- **Selected text**
==================================================

In the mineralogical and geochemical studies carried out, particular attention was paid to the rock materials subject to the secondary mineralization process. In the varieties of Istebna sandstones and sublithic arenites, the process of pyritization was found. The recrystallization of iron sulfides in the tested material leads to the complete covering of free pores as well as systems of cracks and micro-cracks. This process will have a secondary impact on the reservoir features of the studied rocks by reducing the porosity.

From the preliminary observations, the geochemical affinity between the mineralized zone and the concentration of trace elements can be concluded. It was observed that, with the increase in pyrite sulfur content, the concentrations of Cu, Zn, Cd and Mn increase. The greater concentration of harmful elements in sulfides compared to that in the parent rocks is due to the possibility of the accumulation of these metals during pyrite growth. Such a relationship was emphasized in the works [7,64].

==================================================

- **Information shown**

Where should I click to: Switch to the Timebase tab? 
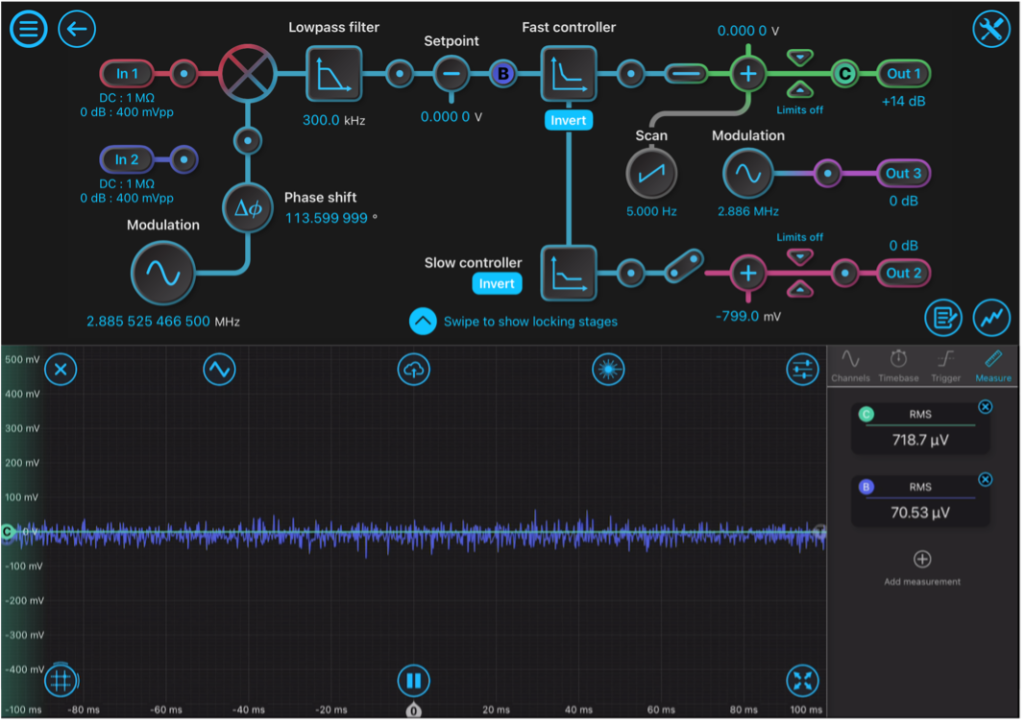[898, 366]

==================================================

- **Instructions**
(a) In the passage on pyritization in Istebna sandstones, why is pyritization expected to reduce the porosity of the studied rocks? Answer in one to three sentences.
(b) According to the passage on pyritization in Istebna sandstones, which element concentrations increase as pyrite sulfur content increases?
(c) Extend the passage on pyritization in Istebna sandstones, picking up after its last sentence.

- **Responses by task**
(a) The recrystallization of iron sulfides completely covers the free pores and the systems of cracks and micro-cracks. Filling these spaces lowers the porosity, which affects the reservoir features of the rocks.

(b) Cu, Zn, Cd and Mn.

(c)
Accompanying minerals and parent rocks with buffering properties play an important role in reducing the negative effects of pyrite weathering. In this case, an inverse relationship was demonstrated between silica and iron sulfides. An increase in the Si content will cause a decrease in the Fe and S values. The pyrite matrix will be made of a weather-resistant quartz, which, in the absence of other sulfide minerals and buffering components, can act as a natural buffer zone. The structural and textural nature of pyrite, which, in the examined case, is in the form of a coarse-crystalline binder, will delay the process of its oxidation. Moreover, it was found that the forms of sulfides in the studied sandstones are massive and coarse-crystalline. These features will delay the process of the weathering of the mineralized zone and reduce the negative effects of iron sulfides on the natural environment.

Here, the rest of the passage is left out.